Oh,war ihr mal wieder langweilig! Im Fernsehen kam auch nichts Gutes. Nur irgendwelche Liebesfilme. Und Medusa hasste Liebesfilme. Das war so albern! Immer wurden die Leute miteinander glücklich. Egal welche Hürden und Probleme sie überwinden mussten.
Medusa war noch nie verliebt gewesen. Sie hatte nicht einmal Freunde. Was wohl daran lag, dass jeder, der sie ansah zur Handtasche wurde. Nicht etwa weil sie hässlich war, oh nein, sie war sogar sehr hübsch. Bis auf die Schlangen auf ihrem Kopf. Aber es lag an ihren Augen. Jeder der hineinsah,verwandelte sich in eine Handtasche.
Medusa wünschte sich so sehr, normal zu sein, mit Freunden ins Kino oder Eisessen gehen zu können. Oder shoppen. Medusa musste immer alles beim Onlineshop bestellen. Der Postbote ließ es dann vor der Tür stehen und sie holte es in der Nacht.
Immerhin hatte sie viel Geld und ihr Haus war groß und stilvoll eingerichtet. Sie hatte viel schöne Kleidung und mindestens 200 Handtaschen. Manche davon waren schon über 100 Jahre alt. Medusa hasste Handtaschen.
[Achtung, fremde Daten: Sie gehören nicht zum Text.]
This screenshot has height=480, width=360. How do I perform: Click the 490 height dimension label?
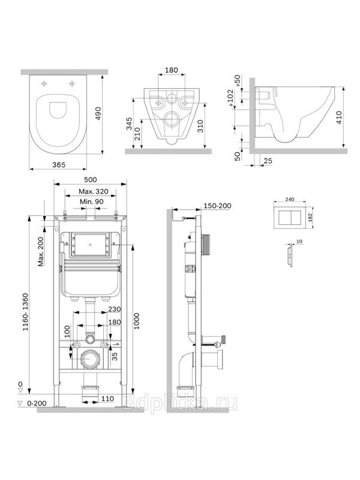point(98,114)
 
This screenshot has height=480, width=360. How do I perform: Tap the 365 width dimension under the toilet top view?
point(58,164)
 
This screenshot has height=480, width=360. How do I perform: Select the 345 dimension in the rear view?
point(129,124)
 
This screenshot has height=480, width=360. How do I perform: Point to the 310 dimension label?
point(200,127)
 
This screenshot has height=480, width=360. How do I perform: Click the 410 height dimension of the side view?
point(339,118)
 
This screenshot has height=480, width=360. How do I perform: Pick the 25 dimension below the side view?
point(268,161)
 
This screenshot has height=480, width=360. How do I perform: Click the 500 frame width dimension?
point(90,179)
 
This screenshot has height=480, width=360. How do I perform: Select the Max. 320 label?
point(94,191)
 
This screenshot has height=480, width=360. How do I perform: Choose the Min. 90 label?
point(92,202)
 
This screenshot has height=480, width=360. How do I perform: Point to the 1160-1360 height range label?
point(25,312)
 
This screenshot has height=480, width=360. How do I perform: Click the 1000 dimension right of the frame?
point(137,321)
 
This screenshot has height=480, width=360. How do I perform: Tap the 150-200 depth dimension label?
point(217,206)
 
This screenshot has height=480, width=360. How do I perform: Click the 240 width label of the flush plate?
point(290,199)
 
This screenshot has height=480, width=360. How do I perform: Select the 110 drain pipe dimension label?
point(107,398)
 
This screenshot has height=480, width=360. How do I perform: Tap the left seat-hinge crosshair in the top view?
point(44,83)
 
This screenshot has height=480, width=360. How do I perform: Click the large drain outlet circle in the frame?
point(89,359)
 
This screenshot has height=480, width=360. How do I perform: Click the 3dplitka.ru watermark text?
point(179,403)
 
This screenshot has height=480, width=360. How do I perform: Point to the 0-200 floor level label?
point(37,403)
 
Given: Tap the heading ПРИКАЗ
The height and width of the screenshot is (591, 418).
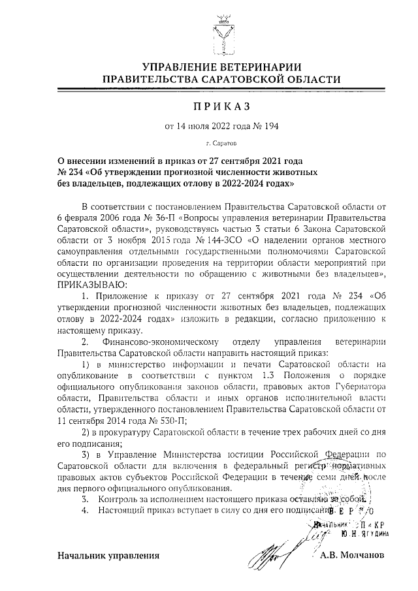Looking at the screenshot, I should [208, 106].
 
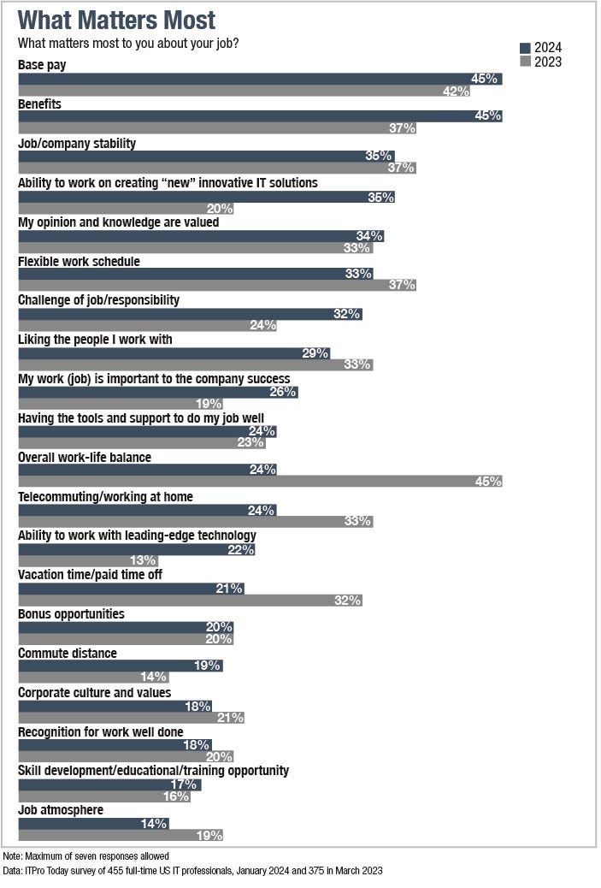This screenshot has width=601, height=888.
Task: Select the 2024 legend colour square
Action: coord(525,48)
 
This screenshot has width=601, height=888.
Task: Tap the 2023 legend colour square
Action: coord(525,62)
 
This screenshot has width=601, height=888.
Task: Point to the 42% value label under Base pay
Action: coord(457,91)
Während sie so auf dem Sofa saß und sich über sich selbst ärgerte, hörte sie plötzlich ein Klirren aus ihrer Küche und einen unterdrückten Fluch. Leise schlich sie auf ihren bloßen Sohlen in Richtung der Geräusche.

Verdammt, jetzt hatte er sich an einer der Glasscherben geschnitten, die hier herum lagen seit er die Terrassentür eingeschlagen hatte. Er hatte das Haus jetzt zwei Tage lang beobachtet und nie war jemand vor die Tür oder in den Garten gegangen.Wahrscheinlich war der Besitzer im Urlaub. Das war seine Gelegenheit. Das Haus schien auch keine Alarmanlage zu haben. Gut für ihn. Er bewegte sich gerade auf eine Tür zu, die aus der Küche führte, als er ein Räuspern hörte. Durch einen orangen Vorhang, der eine andere Tür ersetzte, sah er den schattenhaften Umriss einer Person.
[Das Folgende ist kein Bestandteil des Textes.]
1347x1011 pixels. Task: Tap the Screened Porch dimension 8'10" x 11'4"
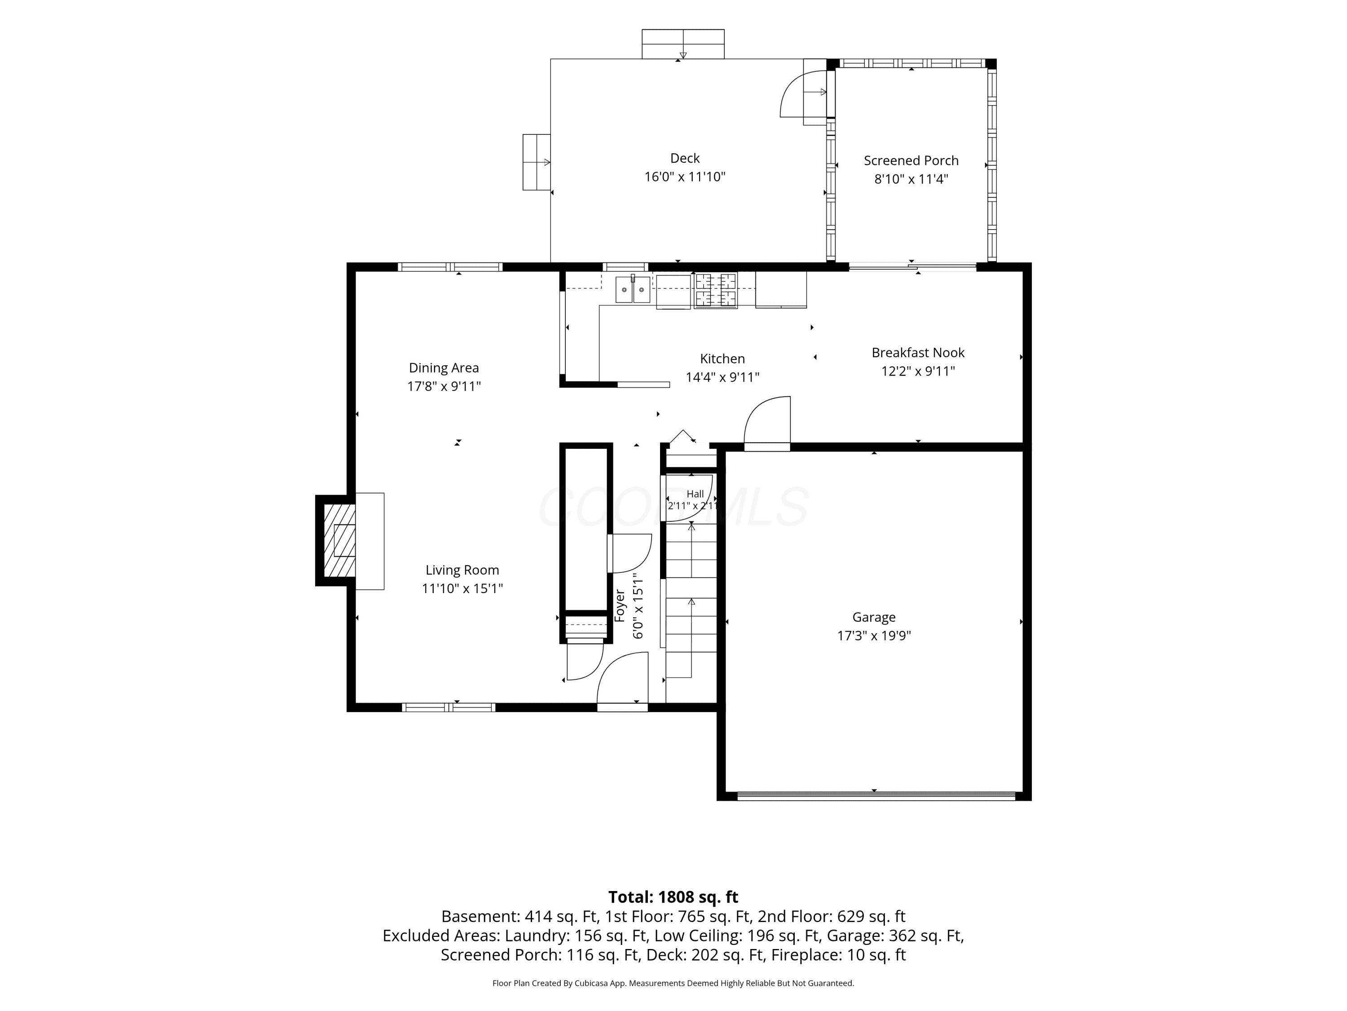pos(911,179)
„Verzeihung, aber dürfte ich mich erkundigen, was Sie in meinem Haus zu suchen haben?“
Er sollte flüchten. Sein Gegenüber konnte ihn später sicher nicht der Polizei beschreiben, denn er trug eine Sonnenbrille und ein Tuch vor dem Mund. Aber er blieb. Diese fremde Stimme faszinierte ihn.
Aber er musste irgendetwas antworten. Die Stimme war eindeutig weiblich. Er grinste.
„Ich habe gehört, dass in diesem Haus eine einzigartige Schönheit leben soll und deswegen konnte ich einfach nicht anders, als mich selbst davon zu überzeugen, ob das wahr ist“
„Und deswegen schlagen Sie mir meine Terrassentür ein?“
„Entschuldigung Frau … Wie war doch gleich Ihr Name?“
„Sagen Sie mir zuerst denn Ihren“
Er überlegte. Wie sollte er sich nennen? Seinen richtige Namen konnte er ja schließlich schlecht benutzen. Er mochte griechische Sagen. Wie wär' s zum Beispiel mit …
„Perseus“
Das rief bei der Frau hinter dem Vorhang einen Lachanfall hervor.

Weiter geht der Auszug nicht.